The process of oceanic ML deepening is accompanied by the entrainment of more cold water of the thermocline into the upper turbulized layer. This leads to negative ML heat fluxes at its bottom, which is why the ML deepening is accompanied by its cooling. As a result of entrainment, the sharp interface between turbulized ML and unturbulized thermocline is formed. If surface sources of turbulence are too weak to mix a stably stratified thermocline, the ML turbulence is decaying and the depth of ML is decreasing. The ML shoaling causes its isolation from the thermocline because the new, turbulized, upper mixed layer is joined with underlying old (relict) ML with decaying turbulence. As a result, the heat fluxes at the bottom of the new upper mixed layer is close to zero, which doesn’t prevent the upper mixed layer from the warming. This follows, for example, from a generalized analysis of these processes discussed by Eric Kraus.

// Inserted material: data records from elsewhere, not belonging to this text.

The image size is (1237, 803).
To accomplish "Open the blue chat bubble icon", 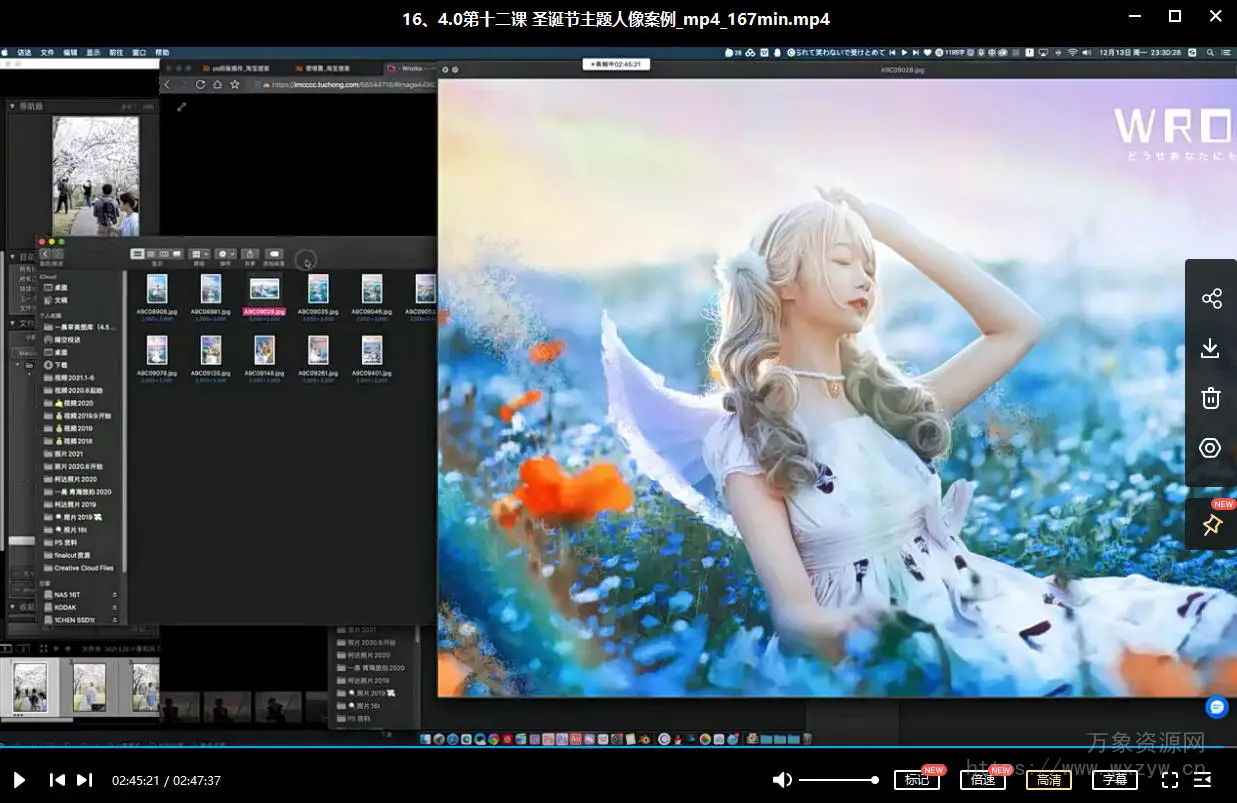I will click(1216, 707).
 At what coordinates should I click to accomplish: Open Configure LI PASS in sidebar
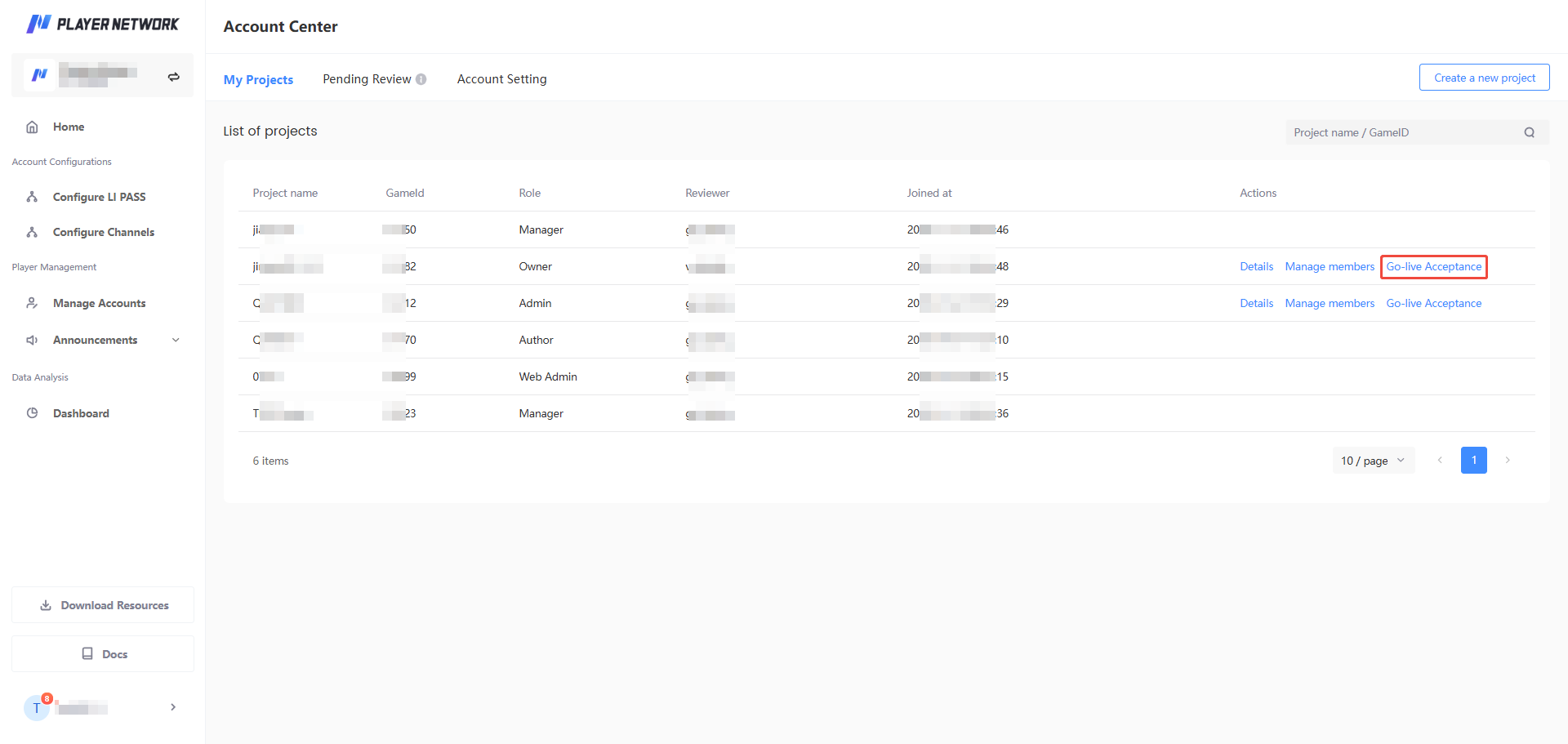tap(99, 197)
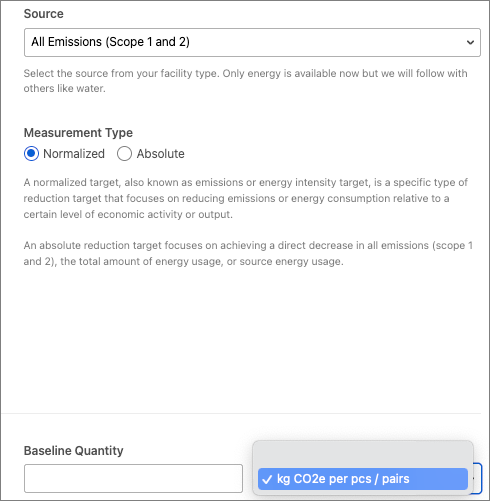The width and height of the screenshot is (490, 501).
Task: Click the chevron arrow in Source field
Action: [x=470, y=42]
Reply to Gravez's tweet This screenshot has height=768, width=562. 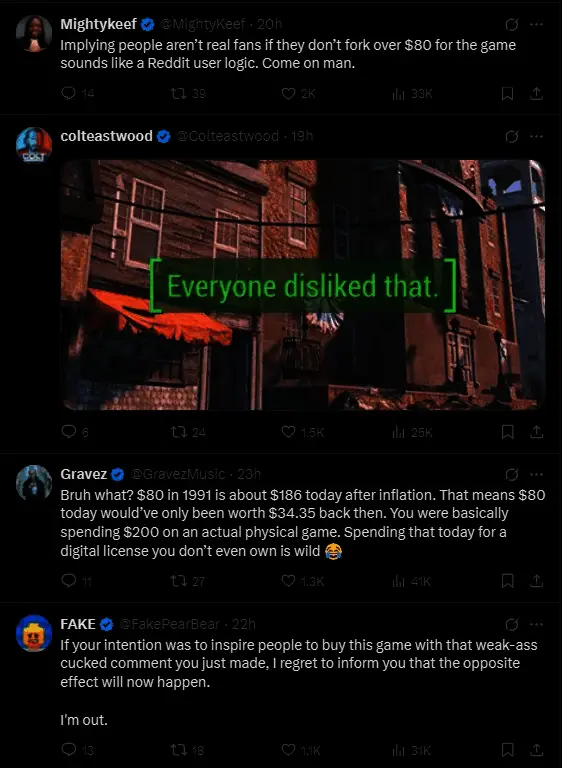click(x=68, y=580)
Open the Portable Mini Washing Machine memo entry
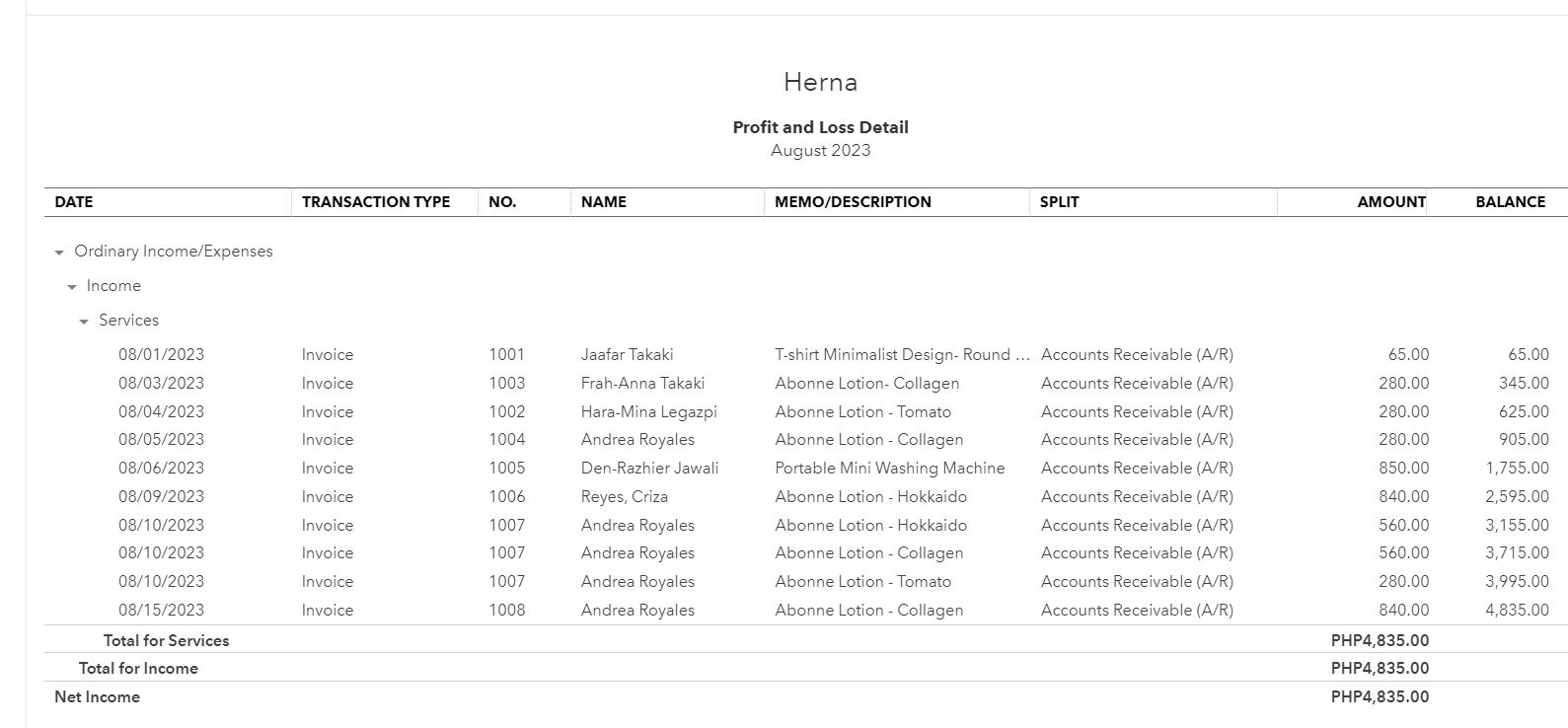 889,469
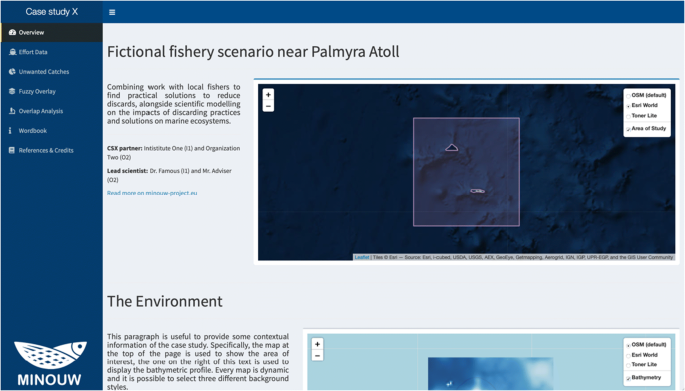This screenshot has width=685, height=391.
Task: Click the Fuzzy Overlay layers icon
Action: click(12, 91)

The ML occupies almost the whole world’s oceans. Its thickness is at a maximum in the sub-Arctic and sub-Antarctic regions in winter, when North Atlantic Deep Water and Antarctic bottom water are sinking up to 1.2–3.7 mi. (2–6 km). In the tropics and subtropics, the typical ML depth is of about 33–330 ft. (10–100 m) throughout the year. It is controlled not only by intensity of surface turbulent mixing, but also by regular vertical motion because of divergence or convergence of oceanic currents. Therefore, in the vicinity of oceanic jets (such as the Gulf Stream or Equatorial Undercurrents/Countercurrents), the ML thickness is changed significantly, and horizontal inhomogeneity should be taken into account for simulation of the ML evolution. In middle and high latitudes of the ocean interior, there is a strong seasonal cycle of ML parameters depending on heat fluxes at the surface. In winter, ML is cooling and deepening as a result of net heat lost at the ocean surface and the mixed layer bottom. In that time, intense thermal convection is a principal cause of the ML deepening.
A maximum ML thickness in the end of winter is, in fact, the depth of penetration of seasonal variations of temperature, salinity, and density. In spring and summer, the typical ML thickness is at a minimum as a result of surface heating. In that time, ML is turbulized by dynamic processes (that is, vertical shear of oceanic currents and surface waves) and is no thicker than a few meters to tens of meters.
Buoyancy forcing because of thermal convection is a principal cause of winter mixing of ML elsewhere in the subtropics and the middle and high latitudes of the world’s oceans. However, haline convection may also be important, especially in the subtropical ocean bounded by a large desert (such as the north subtropical Atlantic and Sahara), where very dry conditions lead to intense evaporation and sinking of salty waters to the depths. In these specific regions, buoyancy ML forcing because of haline effects prevails. The same is true for some close or semiclose seas situated in an arid zone (such as the Red Sea and the Dead Sea).